Video screens inside Jaber Lebanese Cuisine in College Park were flashing photos of menu items, a helpful aid to people unfamiliar with labnehs, kibbehs and kaftas. But then the screens showed the restaurant’s name and logo, and underneath that “Since 1952.”
Hmmm, I thought. If Jaber’s been around since 1952 it hasn’t been in this space. Most recently this was the home of Peppy Bistro and before that, Paxia.
So it turns out that the College Park Jaber is the first U.S. location of a Brazilian chain of nine restaurants whose owner is both Brazilian and Lebanese. Actually, the College Park Jaber is itself a second location – it had previously been on International Drive as Jaber Especialidades Árabes.
Jaber’s menu is extensive and those video photos do come in handy. But even handier was the help and advice of the lone server working the dining room when my companion and I stopped in recently.
We started with a couple of esfihas (also known as sfiha; esfiha is the term used in Brazil). There are two categories, open and folded, and they are, depending on how you order it, comparable to a miniature pizza or a turnover.
From the list of open esfihas, we chose the zaatar, a small flatbread with dried herbs (the oregano and thyme were most prominent) and sesame seeds. It was best with a drizzle of olive oil.
From the list of unopen esfiha, we ordered the folded cheese, which had creamy ricotta and grilled onions inside the folded pastry. The filling was hot and oozy.
For my entree I chose the combo number two (probably should name that something else), which had a kofta kabob, stuffed grape leaves, a salad and Syrian rice. The kofta kabob was a skewered mold of ground beef, onions and parsley. The spicing was good but the flavor even better with a few splashes of Jaber’s house-made hot sauce, a peppery blend with an olive-y overnote. The grape leaves, stuffed with a rice and beef mixture, were loosely rolled and had a prominent lemony flavor. The Syrian rice was a blend of long grain rice and short vermicelli – two of my favorite things, pasta and rice, all in one. The salad was a lightly dressed mix of lettuce, tomatoes, diced cucumbers and a bit of corn. Very refreshing.
My companion chose the rice with lentils, a nice vegetarian option, which had the little legumes blended with white rice and topped with caramelized onions.
There were many other tempting options, from lamb shawarma to falafels to baba ghanouj. I’ll have to return to try them another time.
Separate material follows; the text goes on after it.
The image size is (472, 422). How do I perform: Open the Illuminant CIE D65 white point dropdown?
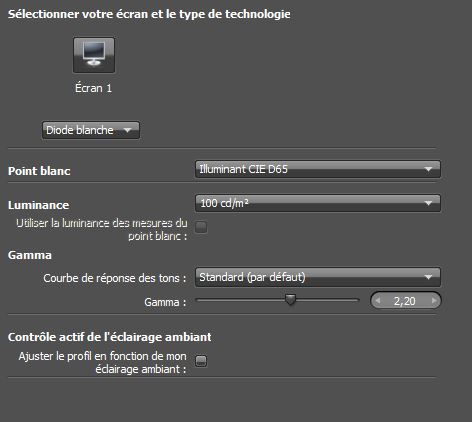pos(318,169)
I noticed that the restaurant seemed to be doing more takeout business than dine-in. That may be because the website shows only delivery options. It may be, too, because the space isn’t very inviting. The tables are bare and decor is minimal. One side of the space is blocked off in an abandoned-look sort of way.
But I don’t think I would have enjoyed the food as much if I’d gotten it to go. The kind and welcoming greeting from the server added a lot to it.